2.3. Dissolution Testing and Real-Time Imaging

Dissolution experiments and real-time imaging were performed using the Pion SDi2™ system (Forest Row, UK), which incorporates a high-resolution CMOS camera (2448 × 2048 pixels), dual-wavelength LED detection (280 nm and 520 nm), and a temperature-controlled flow cell maintained at 37 ± 0.5 °C. The SDi2 operates by directing LED illumination through a quartz flow cell in which the tablet is held stationary; spatially resolved absorbance maps are generated frame-by-frame as dissolution medium flows continuously over the tablet surface, exploiting the Beer-Lambert relationship between local drug concentration and UV absorbance [24,25]. Two compendial media were used: 0.1 N HCl (pH 1.2) and phosphate buffer (pH 6.8), each prepared at a total volume of 900 mL. The dissolution medium was continuously circulated through the SDi2 flow cell at a flow rate of 8 mL/min, regulated by a peristaltic pump (Ismatec IPC-N). Data acquisition consisted of continuous dual-wavelength video capture at 10 s intervals over 240 min testing period, generating raw data of approximately 25 GB per experiment. The UV wavelength of 280 nm was selected from the instrument’s available LED set (255, 280, 300, and 320 nm; bandpass ±5 nm) based on the absorption characteristics of the three model APIs across both test pH values; the visible channel (520 nm) was retained as a structurally sensitive, API-transparent probe.
Sampling protocol:
  • Tablets were secured in a custom stainless-steel holder to prevent movement during testing.
  • Dissolution Initiation: Media (900 mL) was circulated through the flow cell, with continuous magnetic stirring (150 rpm, IKA RCT Basic).
  • Sampling: 5 mL of medium was withdrawn at 0, 5, 10, 15, 30, 45, 60, 120, 180, and 240 min. The removed volume was replaced with fresh medium to maintain sink conditions.
UV spectrometry
Calibration Curves: Six concentrations (2.0–40.0 µg/mL) of each API were prepared in dissolution media. Absorbance was measured at (ASA: 228 nm, Sodium Salicylate: 303 nm, Salicylamide: 299 nm) using a Shimadzu UV-1900 spectrophotometer (Kyoto, Japan). ASA solutions were monitored for hydrolysis (formation of salicylic acid) by tracking absorbance shifts over 4 h in both dissolution media.
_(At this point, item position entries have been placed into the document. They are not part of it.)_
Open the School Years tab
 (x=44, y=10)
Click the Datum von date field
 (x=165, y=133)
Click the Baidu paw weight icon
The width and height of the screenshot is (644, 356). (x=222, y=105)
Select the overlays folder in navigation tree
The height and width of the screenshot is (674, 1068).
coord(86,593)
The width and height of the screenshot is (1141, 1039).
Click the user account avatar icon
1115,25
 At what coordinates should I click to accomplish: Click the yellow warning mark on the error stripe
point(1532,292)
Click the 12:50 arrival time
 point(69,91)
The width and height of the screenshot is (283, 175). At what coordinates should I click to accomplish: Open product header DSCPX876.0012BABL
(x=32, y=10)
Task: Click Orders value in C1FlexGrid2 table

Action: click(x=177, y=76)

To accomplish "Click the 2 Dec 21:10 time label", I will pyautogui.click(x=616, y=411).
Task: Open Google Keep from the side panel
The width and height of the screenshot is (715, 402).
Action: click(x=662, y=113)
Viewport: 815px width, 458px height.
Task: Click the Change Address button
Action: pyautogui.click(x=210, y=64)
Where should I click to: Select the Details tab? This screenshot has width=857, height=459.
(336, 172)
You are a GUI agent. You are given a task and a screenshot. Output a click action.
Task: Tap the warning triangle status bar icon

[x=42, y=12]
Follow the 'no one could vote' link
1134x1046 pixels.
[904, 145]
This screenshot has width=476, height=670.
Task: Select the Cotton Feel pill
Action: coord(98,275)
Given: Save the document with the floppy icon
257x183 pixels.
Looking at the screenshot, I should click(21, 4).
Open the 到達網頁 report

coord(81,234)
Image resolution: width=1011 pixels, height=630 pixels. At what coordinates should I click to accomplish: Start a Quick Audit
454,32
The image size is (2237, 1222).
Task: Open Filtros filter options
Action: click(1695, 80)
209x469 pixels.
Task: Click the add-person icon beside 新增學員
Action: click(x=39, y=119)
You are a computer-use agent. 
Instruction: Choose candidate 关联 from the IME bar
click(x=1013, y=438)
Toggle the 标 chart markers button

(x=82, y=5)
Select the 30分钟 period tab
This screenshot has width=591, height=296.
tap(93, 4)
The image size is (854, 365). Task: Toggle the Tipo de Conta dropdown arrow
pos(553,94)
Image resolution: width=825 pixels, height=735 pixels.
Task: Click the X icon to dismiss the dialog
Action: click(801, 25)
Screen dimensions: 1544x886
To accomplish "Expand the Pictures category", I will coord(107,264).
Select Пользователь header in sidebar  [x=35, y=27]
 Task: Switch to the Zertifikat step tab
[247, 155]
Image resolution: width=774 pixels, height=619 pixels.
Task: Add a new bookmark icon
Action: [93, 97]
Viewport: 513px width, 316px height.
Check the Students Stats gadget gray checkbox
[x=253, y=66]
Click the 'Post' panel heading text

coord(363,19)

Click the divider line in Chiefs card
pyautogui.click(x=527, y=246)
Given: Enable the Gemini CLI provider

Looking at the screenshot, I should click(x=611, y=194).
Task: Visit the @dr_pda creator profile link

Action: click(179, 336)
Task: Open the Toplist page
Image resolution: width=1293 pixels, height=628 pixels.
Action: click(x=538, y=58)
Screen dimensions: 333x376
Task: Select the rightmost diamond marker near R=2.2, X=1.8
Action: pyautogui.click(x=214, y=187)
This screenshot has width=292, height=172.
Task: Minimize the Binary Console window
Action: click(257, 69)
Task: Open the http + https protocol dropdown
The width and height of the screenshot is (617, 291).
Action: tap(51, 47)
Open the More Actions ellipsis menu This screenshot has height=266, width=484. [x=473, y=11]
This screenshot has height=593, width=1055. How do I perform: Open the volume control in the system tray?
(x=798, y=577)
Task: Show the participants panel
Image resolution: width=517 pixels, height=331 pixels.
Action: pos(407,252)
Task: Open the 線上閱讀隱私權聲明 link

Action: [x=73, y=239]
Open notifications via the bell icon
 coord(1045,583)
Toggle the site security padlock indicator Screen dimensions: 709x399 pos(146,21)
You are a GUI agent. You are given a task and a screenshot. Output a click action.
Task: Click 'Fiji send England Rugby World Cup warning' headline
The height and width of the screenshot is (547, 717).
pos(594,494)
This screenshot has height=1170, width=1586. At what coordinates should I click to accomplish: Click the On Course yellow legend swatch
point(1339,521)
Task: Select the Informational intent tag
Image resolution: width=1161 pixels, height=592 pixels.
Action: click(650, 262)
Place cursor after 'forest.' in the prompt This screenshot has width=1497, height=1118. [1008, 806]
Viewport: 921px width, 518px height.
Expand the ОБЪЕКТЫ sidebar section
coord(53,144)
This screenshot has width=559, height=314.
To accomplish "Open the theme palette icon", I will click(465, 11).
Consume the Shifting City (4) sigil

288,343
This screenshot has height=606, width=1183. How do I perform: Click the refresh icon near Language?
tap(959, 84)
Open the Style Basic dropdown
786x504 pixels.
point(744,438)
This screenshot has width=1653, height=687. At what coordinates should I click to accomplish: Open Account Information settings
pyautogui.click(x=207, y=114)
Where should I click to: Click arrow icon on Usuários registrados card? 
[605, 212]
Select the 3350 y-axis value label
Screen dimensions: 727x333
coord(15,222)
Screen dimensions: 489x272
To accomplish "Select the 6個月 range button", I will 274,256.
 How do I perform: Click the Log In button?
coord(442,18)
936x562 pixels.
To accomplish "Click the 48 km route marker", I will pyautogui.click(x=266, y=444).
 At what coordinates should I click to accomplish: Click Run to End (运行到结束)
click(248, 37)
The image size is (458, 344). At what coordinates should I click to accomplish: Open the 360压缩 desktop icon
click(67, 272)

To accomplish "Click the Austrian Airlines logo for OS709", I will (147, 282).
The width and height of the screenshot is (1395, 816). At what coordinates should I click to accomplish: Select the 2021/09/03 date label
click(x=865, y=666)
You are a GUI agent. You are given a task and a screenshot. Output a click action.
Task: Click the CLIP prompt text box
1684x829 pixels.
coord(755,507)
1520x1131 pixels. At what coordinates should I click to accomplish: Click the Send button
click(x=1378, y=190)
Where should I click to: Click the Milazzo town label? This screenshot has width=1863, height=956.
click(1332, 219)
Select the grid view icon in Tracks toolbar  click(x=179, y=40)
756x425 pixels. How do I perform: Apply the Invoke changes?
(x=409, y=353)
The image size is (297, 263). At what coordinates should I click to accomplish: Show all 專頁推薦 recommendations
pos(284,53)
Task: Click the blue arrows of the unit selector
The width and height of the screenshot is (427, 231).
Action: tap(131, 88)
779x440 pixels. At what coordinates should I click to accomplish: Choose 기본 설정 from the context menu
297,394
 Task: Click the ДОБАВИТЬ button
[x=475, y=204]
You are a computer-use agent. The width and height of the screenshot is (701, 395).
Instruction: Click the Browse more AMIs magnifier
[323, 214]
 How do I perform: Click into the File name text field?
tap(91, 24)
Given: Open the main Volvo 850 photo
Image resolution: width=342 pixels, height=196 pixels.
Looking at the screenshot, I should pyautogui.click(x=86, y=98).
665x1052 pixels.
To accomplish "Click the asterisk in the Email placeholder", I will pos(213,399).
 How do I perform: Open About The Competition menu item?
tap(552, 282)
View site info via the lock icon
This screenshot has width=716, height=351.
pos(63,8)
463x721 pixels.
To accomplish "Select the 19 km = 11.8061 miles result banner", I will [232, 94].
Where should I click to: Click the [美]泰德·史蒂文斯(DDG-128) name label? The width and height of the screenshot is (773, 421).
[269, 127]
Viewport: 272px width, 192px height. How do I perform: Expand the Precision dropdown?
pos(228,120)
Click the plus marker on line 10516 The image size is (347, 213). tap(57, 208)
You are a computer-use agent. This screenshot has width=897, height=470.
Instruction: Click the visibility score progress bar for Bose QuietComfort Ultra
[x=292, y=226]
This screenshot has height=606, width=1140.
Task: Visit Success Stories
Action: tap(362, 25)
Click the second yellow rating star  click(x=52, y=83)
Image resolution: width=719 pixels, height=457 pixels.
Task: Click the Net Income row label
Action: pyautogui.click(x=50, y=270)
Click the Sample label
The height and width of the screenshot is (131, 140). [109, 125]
2.4. Machine Learning Model Development

The dataset for the model was structured with three distinct input modalities and a single target output. The primary inputs consisted of the dual-wavelength image data. Images captured at 280 nm, corresponding to API release, were processed as 224 × 224 × 3 RGB images. These images were normalized to a [0, 1] range using standard ResNet50 preprocessing procedures. A parallel input stream was established for the 520 nm images, which visualize structural changes; these images were processed identically to maintain the same dimensions and normalization. To provide essential temporal context, a “Time Matrix” was engineered as a third input. To maintain spatial compatibility with the spectral images, this was structured as a 224 × 224 × 1 tensor where every element uniformly encoded the normalized dissolution time point for each image, spanning the full 0–240 min experiment. This input was subsequently processed by a 2D convolutional layer (16 filters, 3 × 3 kernel, ReLU). The model was trained to predict a single continuous target variable per image–time-point input: the dissolved API percentage (Q%), which served as the ‘ground truth’ derived from the offline UV spectrophotometry analysis. A full dissolution profiles are reconstructed by aggregating predictions across all sampled time points. CNN architecture scheme is presented in Figure 1.
This temporal tensor was processed by a dedicated Time Branch, which consisted of a 2D convolutional layer (16 filters, 3 × 3 kernel, ReLU) followed by a 2 × 2 max-pooling layer and a flatten operation. The outputs from this branch, along with the outputs from the parallel image-processing branches, were then fed into a common Fusion Layer2. This layer first concatenated the outputs from all branches and then passed the resulting unified vector through a dense network head, which consisted of two hidden layers (128 and 64 neurons, respectively, both using ReLU activation) and a final output layer with a single neuron and a linear activation function to predict the Q% value. For the training protocol, the model was compiled using the Adam optimizer with a learning rate of 0.001, beta_1 of 0.9, and beta_2 of 0.999. The Mean Squared Error (MSE) was selected as the loss function to quantify the model’s prediction error. The complete dataset comprised 153 image–time-point records (8 formulations tested in 2 pH conditions and sampled in 7–10 time points), which were randomly split into an 80:20 train–test ratio (n = 122 for training, n = 31 for testing) using a fixed random seed. Data augmentation techniques were intentionally omitted, as preliminary tests showed that artificial pixel perturbations distort the quantitative absorbance gradients encoded in SDi2 images. To justify the custom architecture, three modelling strategies were evaluated: ImageNet-pretrained ResNet50V2 as a feature extractor, partial fine-tuning of ResNet50V2, and the proposed custom multimodal CNN. All computations were performed using Python 3.10.12. The machine learning pipeline utilized TensorFlow 2.15.0 with Keras 2.15.0 for model development and training, scikit-learn 1.3.2 for data splitting and evaluation metrics, NumPy 1.26.4 for numerical operations, pandas 2.0.3 for data management. A fixed random seed of 1234 was applied throughout all stochastic operations to ensure reproducibility.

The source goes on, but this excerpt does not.